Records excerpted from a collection
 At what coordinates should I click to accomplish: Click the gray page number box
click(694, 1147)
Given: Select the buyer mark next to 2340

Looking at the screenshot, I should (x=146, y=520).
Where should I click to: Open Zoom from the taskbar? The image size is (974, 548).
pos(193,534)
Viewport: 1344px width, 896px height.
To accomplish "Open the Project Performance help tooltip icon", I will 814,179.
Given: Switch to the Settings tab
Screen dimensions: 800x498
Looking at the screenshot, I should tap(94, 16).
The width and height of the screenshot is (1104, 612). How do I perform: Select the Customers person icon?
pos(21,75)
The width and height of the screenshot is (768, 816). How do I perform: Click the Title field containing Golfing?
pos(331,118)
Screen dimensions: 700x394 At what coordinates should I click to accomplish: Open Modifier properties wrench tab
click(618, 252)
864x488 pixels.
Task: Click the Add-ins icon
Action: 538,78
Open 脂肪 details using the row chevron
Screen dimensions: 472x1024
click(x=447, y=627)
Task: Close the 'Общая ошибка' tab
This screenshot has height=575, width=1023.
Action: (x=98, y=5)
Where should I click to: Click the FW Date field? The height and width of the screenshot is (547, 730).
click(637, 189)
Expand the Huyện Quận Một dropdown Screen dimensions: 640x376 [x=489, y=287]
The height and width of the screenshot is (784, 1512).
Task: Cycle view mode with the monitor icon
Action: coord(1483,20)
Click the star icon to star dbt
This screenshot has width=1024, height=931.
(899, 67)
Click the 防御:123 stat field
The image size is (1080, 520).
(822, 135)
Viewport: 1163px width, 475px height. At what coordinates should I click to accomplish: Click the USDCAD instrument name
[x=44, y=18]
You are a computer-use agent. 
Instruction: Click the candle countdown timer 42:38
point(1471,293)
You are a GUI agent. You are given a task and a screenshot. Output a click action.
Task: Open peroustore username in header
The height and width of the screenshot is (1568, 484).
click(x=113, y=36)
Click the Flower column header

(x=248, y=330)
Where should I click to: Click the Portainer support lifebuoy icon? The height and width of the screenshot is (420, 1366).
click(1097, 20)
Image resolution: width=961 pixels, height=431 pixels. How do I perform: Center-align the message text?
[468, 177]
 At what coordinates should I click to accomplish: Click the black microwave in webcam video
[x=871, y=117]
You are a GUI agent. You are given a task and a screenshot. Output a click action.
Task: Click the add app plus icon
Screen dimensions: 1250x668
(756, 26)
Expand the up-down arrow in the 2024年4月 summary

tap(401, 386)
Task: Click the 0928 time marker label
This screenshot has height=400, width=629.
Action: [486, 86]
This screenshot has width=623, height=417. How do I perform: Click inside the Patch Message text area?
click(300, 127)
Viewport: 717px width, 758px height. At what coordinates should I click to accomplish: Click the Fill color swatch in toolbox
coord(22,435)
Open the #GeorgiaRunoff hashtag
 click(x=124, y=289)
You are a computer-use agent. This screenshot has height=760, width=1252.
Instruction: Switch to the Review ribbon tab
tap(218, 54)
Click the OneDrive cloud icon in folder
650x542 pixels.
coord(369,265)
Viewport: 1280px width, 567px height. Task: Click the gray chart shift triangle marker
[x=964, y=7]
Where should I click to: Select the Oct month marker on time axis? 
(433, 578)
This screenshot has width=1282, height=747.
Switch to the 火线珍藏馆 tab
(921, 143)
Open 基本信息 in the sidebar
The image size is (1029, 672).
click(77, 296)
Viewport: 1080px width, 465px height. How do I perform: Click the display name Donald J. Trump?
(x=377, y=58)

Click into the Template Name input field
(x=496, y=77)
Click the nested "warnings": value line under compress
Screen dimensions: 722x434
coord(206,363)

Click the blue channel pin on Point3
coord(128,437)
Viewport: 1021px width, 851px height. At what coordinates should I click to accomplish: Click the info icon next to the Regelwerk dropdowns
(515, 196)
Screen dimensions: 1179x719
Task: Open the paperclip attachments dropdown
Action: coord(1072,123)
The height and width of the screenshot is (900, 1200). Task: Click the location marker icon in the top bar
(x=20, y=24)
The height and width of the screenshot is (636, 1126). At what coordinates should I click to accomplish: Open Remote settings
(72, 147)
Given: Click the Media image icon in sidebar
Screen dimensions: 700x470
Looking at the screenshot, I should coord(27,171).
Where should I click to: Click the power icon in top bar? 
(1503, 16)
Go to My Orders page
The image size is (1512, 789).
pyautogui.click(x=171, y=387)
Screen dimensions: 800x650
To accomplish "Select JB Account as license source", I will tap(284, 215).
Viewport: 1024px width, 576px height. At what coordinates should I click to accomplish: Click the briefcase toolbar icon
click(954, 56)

▸ WHAT THE TASK REQUIRES: In the records above, find each line with the string "will" and list it.

▸ EXERCISE RESULT:
To accomplish "Open the Project Performance help tooltip icon", I will 814,179.
To accomplish "Select JB Account as license source", I will tap(284, 215).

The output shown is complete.